Question

Two wires A and B made of same material and areas of cross-section in the ratio $1:2$ are stretched by same force. If the masses of the wires A and B are in the ratio $2:3$, then the ratio of the elongations of the wires A and B is

• A. $1:2$
• B. $8:3$
• C. $1:3$
• D. $4:3$

Hint:

When length is not explicitly given but mass is, substitute $L = \text{Mass}/(\text{Density} \times \text{Area})$. This modifies the dependency on Area from $A^{-1}$ to $A^{-2}$.

Answer 1

The Correct Option is B

Step 1: Formula for Elongation:
Elongation $\Delta L = \frac{FL}{AY}$, where $F$ is force, $L$ is length, $A$ is area, $Y$ is Young's modulus.
Step 2: Express Length in terms of Mass:
Mass $m = \text{Density}(\rho) \times \text{Volume} = \rho \cdot A \cdot L$. So, $L = \frac{m}{\rho A}$. Substitute $L$ into the elongation formula: \[ \Delta L = \frac{F}{AY} \left( \frac{m}{\rho A} \right) = \frac{Fm}{A^2 Y \rho} \]
Step 3: Apply Ratios:
Given: Same material $\implies Y, \rho$ are constant. Same force $\implies F$ is constant.
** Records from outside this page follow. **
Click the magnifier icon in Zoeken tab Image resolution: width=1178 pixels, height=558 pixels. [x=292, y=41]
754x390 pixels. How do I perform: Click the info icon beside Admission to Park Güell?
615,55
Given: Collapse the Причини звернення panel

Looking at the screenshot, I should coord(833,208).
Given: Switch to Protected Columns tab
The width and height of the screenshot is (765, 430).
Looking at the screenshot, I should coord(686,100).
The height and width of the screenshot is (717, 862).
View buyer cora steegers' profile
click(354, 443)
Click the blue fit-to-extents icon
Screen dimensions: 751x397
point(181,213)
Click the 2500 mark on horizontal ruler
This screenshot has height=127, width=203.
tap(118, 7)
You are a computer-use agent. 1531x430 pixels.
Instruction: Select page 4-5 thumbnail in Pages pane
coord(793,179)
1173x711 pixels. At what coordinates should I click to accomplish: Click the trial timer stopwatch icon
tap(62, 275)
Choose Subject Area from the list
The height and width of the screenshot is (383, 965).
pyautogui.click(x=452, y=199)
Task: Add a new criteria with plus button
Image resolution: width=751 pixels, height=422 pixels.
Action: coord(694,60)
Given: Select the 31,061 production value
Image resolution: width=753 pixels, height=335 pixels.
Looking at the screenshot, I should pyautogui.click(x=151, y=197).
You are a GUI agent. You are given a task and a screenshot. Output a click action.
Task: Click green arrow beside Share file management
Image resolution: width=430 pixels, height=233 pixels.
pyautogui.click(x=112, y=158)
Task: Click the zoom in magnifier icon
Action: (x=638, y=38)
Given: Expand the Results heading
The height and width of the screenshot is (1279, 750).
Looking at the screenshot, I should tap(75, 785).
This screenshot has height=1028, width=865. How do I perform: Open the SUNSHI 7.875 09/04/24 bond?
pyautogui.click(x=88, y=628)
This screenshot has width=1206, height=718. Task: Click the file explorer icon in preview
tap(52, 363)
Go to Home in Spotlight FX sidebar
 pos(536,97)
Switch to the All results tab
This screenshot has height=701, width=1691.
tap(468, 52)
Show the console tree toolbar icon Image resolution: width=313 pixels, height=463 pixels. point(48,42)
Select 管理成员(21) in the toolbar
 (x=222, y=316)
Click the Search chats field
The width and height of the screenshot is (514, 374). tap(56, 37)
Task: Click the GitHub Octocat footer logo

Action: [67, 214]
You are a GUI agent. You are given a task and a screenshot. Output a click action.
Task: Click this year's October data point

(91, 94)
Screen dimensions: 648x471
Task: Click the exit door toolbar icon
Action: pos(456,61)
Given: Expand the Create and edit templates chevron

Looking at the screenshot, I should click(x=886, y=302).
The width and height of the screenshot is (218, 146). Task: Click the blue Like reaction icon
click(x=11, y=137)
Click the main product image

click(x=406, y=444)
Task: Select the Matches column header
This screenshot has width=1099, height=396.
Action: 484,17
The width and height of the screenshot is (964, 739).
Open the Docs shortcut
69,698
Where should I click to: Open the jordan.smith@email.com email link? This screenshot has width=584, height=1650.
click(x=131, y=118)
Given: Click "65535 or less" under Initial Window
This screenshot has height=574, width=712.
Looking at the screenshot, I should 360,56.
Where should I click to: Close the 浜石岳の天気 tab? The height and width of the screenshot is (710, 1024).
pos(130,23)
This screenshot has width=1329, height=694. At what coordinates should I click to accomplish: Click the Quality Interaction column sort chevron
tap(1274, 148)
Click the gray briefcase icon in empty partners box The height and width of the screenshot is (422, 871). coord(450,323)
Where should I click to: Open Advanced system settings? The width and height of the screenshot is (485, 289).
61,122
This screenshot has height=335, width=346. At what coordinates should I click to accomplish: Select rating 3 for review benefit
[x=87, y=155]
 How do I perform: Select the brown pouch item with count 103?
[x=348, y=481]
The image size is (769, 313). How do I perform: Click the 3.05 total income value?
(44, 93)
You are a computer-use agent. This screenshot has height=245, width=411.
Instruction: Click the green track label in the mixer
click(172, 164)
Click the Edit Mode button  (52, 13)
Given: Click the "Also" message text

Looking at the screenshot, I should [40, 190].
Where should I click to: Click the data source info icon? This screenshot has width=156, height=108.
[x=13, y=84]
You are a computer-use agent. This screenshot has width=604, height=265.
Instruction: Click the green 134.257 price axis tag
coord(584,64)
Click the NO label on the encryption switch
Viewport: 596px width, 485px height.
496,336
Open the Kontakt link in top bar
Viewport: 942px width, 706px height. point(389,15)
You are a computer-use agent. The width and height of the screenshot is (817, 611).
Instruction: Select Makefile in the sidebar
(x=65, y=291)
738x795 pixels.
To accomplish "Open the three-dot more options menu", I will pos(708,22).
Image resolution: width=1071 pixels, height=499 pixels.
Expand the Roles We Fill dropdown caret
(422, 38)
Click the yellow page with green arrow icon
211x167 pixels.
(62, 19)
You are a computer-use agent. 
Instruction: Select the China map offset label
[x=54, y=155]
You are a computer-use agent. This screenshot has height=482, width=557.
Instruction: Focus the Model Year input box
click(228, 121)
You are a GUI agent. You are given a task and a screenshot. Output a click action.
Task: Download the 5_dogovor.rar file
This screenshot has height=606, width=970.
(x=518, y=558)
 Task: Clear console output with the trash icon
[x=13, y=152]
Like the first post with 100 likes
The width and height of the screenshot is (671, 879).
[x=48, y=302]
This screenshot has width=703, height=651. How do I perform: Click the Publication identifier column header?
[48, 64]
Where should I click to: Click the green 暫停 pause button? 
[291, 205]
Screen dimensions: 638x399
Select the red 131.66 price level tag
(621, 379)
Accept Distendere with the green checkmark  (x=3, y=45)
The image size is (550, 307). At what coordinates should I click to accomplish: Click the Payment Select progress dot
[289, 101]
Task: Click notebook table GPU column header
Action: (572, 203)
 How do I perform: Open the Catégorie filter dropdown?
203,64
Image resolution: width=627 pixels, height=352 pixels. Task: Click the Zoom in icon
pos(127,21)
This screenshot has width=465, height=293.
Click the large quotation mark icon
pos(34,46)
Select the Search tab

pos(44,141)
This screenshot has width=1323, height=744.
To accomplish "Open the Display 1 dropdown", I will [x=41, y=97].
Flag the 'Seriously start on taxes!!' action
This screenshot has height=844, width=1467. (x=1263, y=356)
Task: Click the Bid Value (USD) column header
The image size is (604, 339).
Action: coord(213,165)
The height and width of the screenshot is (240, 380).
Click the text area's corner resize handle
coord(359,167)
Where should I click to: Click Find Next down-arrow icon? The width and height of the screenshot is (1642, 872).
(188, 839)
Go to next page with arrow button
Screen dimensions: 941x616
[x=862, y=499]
Ratio of Areas: $A_A : A_B = 1:2$. Ratio of Masses: $m_A : m_B = 2:3$. \[ \frac{\Delta L_A}{\Delta L_B} = \frac{m_A / A_A^2}{m_B / A_B^2} = \left( \frac{m_A}{m_B} \right) \left( \frac{A_B}{A_A} \right)^2 \]
Step 4: Calculate:
\[ \frac{\Delta L_A}{\Delta L_B} = \left( \frac{2}{3} \right) \left( \frac{2}{1} \right)^2 = \frac{2}{3} \times 4 = \frac{8}{3} \]